### Task prompt:
Reproduce all lines of the listing below in which the word "agent" occurs.

((

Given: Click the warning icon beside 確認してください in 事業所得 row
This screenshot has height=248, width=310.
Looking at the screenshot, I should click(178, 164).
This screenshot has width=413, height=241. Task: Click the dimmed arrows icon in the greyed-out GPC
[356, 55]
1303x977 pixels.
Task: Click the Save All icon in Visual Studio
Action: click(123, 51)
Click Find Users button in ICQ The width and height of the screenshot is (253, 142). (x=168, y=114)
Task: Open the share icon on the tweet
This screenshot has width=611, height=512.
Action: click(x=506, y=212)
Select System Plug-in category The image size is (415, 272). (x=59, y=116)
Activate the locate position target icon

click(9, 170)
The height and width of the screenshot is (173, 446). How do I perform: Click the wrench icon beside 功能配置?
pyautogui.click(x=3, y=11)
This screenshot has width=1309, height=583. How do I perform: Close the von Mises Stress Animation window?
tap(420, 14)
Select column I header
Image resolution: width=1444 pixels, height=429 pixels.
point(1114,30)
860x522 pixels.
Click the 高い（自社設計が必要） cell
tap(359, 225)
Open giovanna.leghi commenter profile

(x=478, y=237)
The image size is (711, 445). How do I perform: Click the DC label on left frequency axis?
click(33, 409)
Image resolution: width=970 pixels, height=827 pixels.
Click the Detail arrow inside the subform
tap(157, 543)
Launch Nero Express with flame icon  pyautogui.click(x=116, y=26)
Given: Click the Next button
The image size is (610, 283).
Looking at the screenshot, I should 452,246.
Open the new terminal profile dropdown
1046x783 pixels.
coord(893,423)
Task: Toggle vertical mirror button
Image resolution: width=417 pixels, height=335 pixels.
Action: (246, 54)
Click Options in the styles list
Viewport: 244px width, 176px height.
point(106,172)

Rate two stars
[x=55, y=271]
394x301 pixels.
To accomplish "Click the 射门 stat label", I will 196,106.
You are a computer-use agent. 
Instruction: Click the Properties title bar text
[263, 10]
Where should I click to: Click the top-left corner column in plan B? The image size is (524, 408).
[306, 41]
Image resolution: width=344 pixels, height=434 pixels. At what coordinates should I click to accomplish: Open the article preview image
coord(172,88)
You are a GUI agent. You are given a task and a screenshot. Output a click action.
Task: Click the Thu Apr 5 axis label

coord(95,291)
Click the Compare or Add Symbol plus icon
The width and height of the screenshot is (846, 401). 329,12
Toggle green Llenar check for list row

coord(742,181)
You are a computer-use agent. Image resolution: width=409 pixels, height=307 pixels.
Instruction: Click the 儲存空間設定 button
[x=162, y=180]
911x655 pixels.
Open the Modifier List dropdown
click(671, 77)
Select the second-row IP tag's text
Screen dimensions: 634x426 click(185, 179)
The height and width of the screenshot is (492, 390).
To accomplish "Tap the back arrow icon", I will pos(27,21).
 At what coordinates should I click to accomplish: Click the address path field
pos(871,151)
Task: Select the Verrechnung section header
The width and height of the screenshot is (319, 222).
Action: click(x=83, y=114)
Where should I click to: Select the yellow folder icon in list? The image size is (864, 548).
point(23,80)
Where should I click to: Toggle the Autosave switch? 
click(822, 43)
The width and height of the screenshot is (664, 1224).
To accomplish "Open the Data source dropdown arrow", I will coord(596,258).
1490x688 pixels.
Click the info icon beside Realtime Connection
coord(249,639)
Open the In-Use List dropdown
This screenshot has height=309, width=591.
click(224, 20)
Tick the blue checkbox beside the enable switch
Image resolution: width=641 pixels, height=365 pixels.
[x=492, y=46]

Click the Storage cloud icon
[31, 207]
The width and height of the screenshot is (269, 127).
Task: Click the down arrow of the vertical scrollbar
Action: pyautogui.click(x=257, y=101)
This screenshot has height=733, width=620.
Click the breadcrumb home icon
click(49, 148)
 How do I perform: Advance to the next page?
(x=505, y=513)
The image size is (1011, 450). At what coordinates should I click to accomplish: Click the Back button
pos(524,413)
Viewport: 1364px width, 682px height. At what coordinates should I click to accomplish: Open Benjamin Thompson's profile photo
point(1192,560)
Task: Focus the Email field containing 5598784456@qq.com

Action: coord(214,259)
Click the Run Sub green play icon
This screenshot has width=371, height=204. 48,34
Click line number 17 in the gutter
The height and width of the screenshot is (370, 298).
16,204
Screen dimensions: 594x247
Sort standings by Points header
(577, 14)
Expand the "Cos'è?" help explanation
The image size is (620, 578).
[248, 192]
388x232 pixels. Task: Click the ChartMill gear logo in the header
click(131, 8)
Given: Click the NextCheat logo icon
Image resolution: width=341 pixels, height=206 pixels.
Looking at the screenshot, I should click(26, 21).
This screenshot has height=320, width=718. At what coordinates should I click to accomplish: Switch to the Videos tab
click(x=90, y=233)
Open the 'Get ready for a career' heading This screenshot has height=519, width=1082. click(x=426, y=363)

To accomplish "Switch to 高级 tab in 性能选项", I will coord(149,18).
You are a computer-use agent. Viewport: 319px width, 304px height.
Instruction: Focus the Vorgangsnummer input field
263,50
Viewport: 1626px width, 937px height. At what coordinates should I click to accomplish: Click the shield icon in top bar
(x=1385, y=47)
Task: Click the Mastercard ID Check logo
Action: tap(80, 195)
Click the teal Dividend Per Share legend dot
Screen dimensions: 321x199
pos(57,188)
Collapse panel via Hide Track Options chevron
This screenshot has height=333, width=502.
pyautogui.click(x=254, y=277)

))

### Exercise solution:
You are a computer-use agent. 
You are a GUI agent. You are given a task and a screenshot. Output a click action.
You are a computer-use agent. Image resolution: width=409 pixels, height=307 pixels.
You are a computer-use agent. Viewport: 319px width, 304px height.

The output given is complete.